## EXERCISE OBJECTIVE
Please output only the lines running from the one that contains "The height and width of the screenshot is (466, 622)." through the last line of the data below, exactly as they stand, with no pictures.

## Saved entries
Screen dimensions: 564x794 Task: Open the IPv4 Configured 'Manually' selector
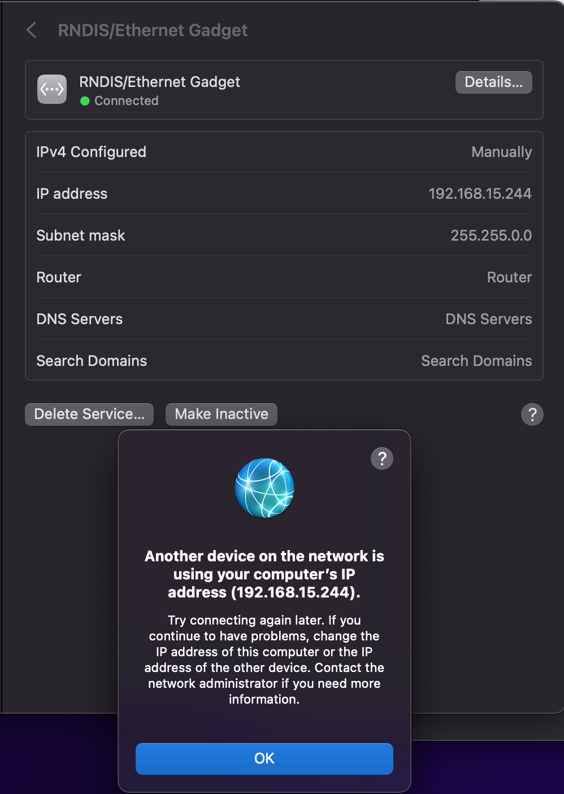pyautogui.click(x=501, y=152)
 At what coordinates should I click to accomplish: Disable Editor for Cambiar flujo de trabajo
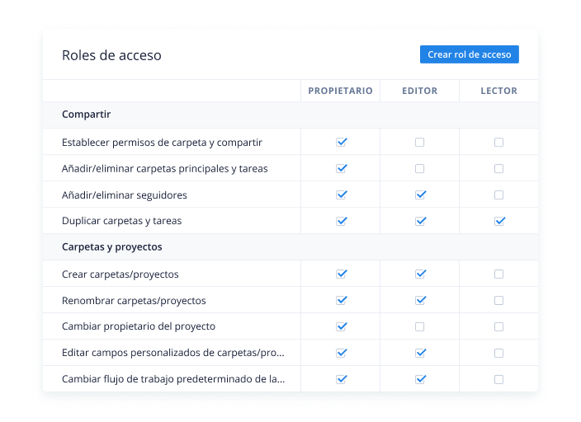click(420, 379)

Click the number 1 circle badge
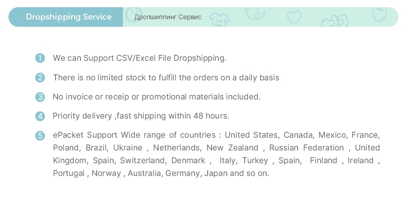click(x=40, y=58)
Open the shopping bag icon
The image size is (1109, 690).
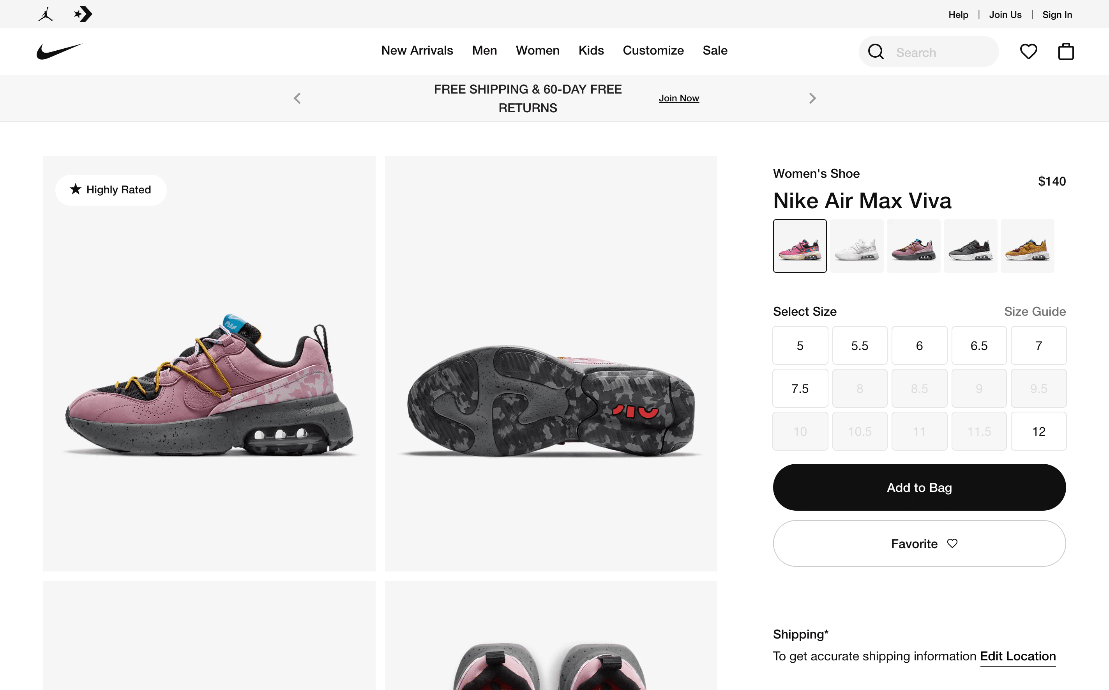pos(1066,52)
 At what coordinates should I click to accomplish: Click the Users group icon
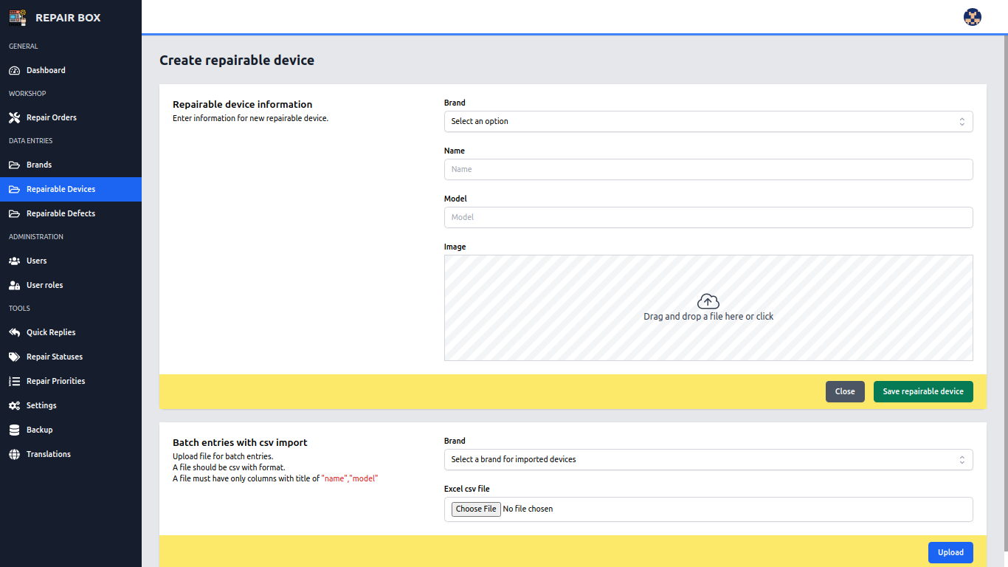click(x=14, y=261)
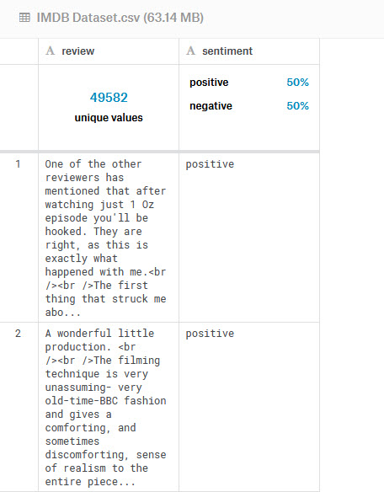Click the text-type icon beside review header
The image size is (384, 492).
click(x=51, y=51)
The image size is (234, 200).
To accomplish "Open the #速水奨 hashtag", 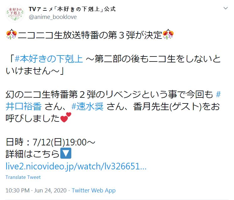I will [87, 106].
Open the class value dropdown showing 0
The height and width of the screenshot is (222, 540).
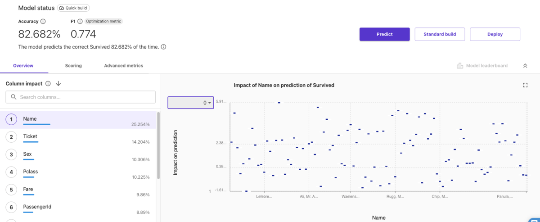(x=191, y=103)
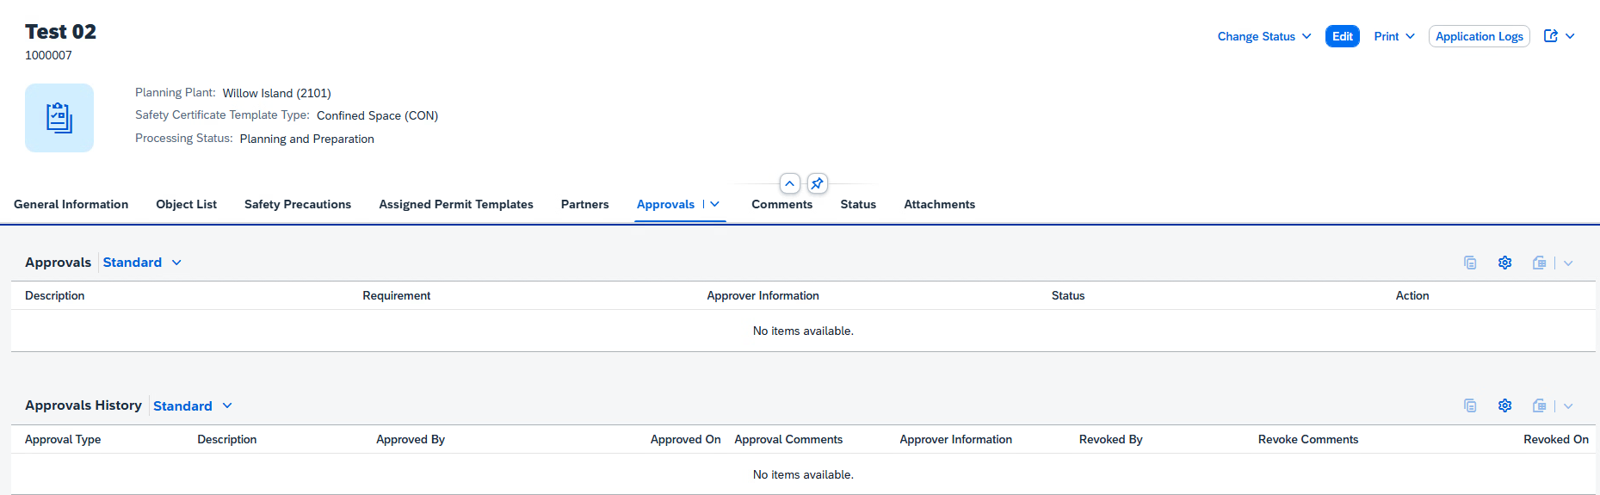
Task: Click the copy icon in Approvals History toolbar
Action: coord(1470,405)
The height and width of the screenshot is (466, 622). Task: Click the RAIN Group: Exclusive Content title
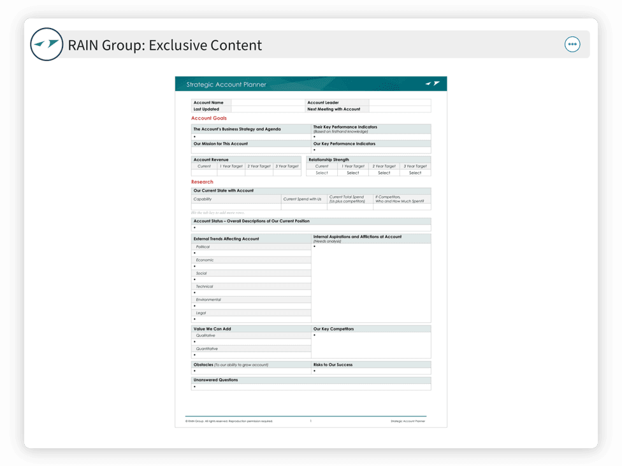pos(163,45)
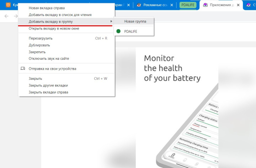Image resolution: width=256 pixels, height=168 pixels.
Task: Choose Закрыть другие вкладки
Action: (48, 85)

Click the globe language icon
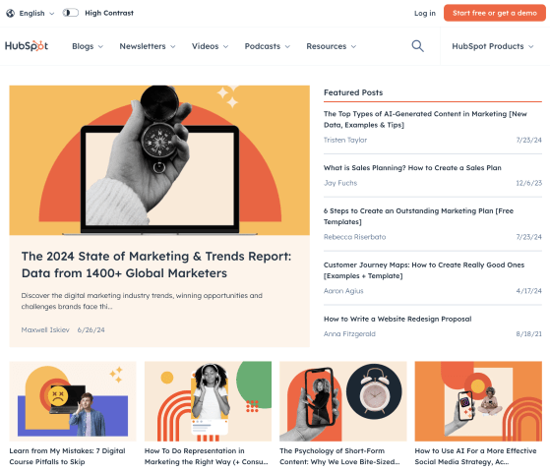click(x=11, y=14)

## COMPLETED EXERCISE
The height and width of the screenshot is (466, 622). Task: Click the RAIN Group: Exclusive Content title
pos(163,45)
Image resolution: width=256 pixels, height=168 pixels.
Task: Choose Закрыть другие вкладки
Action: (48, 85)

Click the globe language icon
click(x=11, y=14)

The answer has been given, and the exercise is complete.